La questione è che, se si riesce entro l’anno a portare il deficit sotto il 3%, questo è positivo. Ciò che conta davvero è la legge di Bilancio che verrà approvata e la prospettiva che ne deriverà. Non si tratta di un trucco contabile. Del resto, io non sto facendo i conti in questo momento e mi fido che quanto scritto nel bilancio dello Stato sia corretto.

Uscire dalla procedura di infrazione significa davvero più libertà di spesa?

No, questo no. Le regole europee sono talmente particolari che, paradossalmente, nella fase in cui si è sotto procedura di infrazione il vincolo sulla spesa è meno stringente rispetto a quando se ne esce.
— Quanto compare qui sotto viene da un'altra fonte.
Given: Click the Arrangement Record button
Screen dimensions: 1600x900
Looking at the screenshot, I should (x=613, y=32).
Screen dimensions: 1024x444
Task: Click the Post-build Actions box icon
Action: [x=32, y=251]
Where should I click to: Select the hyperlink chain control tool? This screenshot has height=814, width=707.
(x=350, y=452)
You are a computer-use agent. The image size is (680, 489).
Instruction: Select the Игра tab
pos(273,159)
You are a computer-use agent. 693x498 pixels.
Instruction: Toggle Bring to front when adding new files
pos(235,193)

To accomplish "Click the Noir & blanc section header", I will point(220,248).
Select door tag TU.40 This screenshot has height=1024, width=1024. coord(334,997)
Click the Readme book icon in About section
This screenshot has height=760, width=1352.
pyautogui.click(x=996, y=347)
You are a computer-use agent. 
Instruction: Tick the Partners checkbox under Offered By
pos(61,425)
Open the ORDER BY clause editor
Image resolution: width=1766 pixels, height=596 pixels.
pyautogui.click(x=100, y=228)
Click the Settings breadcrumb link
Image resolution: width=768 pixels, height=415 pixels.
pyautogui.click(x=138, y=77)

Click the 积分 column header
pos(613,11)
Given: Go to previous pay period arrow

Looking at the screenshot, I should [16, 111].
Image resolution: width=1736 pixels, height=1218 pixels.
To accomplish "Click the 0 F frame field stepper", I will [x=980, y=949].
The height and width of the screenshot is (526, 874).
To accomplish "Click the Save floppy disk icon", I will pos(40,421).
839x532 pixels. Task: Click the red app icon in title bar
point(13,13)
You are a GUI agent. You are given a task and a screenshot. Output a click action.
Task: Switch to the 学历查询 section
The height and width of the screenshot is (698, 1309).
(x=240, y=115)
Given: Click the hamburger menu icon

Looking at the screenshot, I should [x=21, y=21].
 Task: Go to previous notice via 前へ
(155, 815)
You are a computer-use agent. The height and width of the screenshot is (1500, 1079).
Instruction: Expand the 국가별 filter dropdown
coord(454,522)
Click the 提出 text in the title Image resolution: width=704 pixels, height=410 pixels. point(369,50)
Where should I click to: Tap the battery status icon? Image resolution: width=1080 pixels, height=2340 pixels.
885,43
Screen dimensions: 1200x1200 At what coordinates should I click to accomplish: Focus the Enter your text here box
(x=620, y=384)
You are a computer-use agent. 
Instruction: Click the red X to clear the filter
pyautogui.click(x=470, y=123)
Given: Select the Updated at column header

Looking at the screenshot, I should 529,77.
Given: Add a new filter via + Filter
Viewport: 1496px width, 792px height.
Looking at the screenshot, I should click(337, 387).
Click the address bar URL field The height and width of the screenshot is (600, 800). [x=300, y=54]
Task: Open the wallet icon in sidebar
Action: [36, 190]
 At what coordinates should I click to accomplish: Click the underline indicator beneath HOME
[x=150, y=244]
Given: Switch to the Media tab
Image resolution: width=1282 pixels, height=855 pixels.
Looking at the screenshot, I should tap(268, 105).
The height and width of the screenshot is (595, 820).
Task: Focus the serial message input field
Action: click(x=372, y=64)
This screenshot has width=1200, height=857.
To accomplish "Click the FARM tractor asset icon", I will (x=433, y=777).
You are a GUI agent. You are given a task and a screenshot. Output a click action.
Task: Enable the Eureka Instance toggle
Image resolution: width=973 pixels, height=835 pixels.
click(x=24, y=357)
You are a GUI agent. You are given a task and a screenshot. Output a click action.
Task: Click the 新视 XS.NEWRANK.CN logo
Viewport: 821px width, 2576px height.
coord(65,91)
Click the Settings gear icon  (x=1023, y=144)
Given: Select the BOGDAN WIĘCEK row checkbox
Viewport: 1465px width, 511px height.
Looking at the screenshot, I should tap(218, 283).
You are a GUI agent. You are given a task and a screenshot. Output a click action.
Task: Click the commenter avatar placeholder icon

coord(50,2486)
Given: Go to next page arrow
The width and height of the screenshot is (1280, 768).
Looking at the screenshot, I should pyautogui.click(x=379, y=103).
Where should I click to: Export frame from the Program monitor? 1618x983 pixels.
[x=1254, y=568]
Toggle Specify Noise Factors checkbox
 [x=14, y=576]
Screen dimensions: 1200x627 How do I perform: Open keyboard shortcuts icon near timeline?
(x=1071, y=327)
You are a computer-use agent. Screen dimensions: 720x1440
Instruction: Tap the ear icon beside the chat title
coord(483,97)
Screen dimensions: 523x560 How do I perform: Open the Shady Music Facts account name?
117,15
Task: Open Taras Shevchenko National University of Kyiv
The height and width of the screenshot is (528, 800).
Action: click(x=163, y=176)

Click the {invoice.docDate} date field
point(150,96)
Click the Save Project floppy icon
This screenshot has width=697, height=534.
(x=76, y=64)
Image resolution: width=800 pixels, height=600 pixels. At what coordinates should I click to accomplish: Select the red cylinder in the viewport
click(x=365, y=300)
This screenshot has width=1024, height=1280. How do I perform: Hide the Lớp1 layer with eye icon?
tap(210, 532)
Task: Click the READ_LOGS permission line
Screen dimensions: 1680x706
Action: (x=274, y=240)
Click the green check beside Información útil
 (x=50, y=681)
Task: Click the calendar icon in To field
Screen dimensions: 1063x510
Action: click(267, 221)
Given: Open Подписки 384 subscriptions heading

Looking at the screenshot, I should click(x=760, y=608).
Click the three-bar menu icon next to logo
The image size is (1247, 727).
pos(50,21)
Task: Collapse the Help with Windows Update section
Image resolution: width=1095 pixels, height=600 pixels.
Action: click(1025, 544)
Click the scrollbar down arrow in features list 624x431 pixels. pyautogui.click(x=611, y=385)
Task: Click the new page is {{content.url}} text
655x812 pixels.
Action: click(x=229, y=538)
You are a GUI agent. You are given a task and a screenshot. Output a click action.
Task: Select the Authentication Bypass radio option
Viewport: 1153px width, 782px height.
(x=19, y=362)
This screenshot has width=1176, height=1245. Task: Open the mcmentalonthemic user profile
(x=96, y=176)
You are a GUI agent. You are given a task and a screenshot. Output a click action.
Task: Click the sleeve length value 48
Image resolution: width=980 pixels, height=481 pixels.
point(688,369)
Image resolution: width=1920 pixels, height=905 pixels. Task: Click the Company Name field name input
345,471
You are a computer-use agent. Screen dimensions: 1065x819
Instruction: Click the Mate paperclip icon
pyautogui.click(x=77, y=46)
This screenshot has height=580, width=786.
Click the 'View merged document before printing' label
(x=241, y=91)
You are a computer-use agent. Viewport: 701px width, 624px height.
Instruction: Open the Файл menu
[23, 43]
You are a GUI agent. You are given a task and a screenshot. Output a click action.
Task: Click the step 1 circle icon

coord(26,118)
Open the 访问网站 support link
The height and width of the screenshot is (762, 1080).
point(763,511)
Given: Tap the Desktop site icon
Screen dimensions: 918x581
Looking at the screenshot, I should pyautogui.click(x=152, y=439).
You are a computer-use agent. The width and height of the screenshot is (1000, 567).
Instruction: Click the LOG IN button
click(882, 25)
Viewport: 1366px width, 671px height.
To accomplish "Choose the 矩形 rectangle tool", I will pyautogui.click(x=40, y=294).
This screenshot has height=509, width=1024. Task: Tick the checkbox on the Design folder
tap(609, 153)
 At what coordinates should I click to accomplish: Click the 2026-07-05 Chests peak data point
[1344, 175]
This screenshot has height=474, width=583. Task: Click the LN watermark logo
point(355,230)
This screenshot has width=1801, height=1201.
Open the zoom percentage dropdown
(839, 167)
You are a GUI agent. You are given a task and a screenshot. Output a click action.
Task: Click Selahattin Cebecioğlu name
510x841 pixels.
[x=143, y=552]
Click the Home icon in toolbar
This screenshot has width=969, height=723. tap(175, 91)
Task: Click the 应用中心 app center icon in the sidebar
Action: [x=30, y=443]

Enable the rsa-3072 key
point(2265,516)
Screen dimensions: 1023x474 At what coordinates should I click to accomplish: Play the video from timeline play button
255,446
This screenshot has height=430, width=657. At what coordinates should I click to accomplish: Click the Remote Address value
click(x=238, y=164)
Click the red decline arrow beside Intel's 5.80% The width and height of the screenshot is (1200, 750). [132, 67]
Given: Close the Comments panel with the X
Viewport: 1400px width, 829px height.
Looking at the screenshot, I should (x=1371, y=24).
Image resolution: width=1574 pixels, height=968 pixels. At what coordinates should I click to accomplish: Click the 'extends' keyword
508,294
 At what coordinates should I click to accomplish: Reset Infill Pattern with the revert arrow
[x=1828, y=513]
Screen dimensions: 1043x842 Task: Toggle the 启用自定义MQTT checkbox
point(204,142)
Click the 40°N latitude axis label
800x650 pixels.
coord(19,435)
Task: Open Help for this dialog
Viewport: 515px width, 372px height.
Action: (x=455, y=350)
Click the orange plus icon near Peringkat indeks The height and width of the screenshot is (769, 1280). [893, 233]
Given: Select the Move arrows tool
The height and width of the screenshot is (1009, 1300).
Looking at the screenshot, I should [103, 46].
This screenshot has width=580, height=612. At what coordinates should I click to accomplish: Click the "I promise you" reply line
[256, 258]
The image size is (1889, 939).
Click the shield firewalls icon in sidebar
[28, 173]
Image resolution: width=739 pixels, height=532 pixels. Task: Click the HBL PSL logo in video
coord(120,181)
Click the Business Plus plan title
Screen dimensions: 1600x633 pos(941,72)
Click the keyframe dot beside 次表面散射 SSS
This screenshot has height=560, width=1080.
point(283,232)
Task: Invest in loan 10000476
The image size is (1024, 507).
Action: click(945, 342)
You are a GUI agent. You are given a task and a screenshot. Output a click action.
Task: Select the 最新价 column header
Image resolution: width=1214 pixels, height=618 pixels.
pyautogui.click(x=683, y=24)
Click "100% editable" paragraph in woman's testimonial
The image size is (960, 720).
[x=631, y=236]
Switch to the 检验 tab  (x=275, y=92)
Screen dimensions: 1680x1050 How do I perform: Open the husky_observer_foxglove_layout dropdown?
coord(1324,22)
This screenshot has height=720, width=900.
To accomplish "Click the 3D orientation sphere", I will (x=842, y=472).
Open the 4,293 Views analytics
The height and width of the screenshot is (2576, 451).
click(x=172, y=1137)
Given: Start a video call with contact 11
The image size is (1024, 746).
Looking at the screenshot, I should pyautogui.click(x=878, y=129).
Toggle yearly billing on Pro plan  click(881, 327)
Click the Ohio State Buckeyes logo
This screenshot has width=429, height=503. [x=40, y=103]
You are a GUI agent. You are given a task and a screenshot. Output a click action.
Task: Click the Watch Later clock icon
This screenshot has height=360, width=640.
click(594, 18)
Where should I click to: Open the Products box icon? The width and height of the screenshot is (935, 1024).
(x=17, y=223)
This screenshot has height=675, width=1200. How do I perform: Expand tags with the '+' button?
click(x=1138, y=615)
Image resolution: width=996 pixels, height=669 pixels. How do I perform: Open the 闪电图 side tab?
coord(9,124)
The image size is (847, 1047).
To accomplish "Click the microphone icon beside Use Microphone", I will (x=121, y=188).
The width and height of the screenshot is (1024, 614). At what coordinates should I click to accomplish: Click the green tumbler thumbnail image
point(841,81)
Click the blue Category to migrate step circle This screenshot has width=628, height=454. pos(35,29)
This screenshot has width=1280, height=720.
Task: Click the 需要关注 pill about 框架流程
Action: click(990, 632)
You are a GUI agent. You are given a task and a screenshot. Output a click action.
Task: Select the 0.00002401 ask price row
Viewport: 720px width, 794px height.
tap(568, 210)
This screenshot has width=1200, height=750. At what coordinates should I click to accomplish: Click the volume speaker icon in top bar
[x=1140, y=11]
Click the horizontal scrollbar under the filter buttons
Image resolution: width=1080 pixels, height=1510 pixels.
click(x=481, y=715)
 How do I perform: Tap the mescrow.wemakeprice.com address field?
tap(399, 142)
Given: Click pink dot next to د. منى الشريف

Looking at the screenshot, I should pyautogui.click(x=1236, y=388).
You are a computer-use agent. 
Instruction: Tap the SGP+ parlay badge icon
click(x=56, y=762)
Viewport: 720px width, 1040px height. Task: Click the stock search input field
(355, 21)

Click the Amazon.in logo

Uscendo dalla procedura, infatti, entra in gioco il limite di crescita della spesa annuale, che deve essere stabilito nel Documento di Bilancio Strutturale.

Quanto pesa realmente il Superbonus sull’andamento della finanza pubblica e per quanti anni continuerà a condizionare i bilanci dello Stato?

Il Superbonus ha avuto un impatto molto forte, sia sul deficit che soprattutto sul debito. I conti sull’effettivo peso variano continuamente, ma parliamo di circa 200 miliardi: è stato un abisso. Anni fa l’ho definito un’azione di criminalità economica, perché si trattava di un provvedimento senza un meccanismo di limite all’indebitamento pubblico.

Non era un problema di stima: era impossibile prevedere quanto avrebbe inciso sul debito un provvedimento del genere. È chiaro che continuerà a pesare ancora per un periodo, ma fortunatamente, per ora, è stato bloccato da questo governo.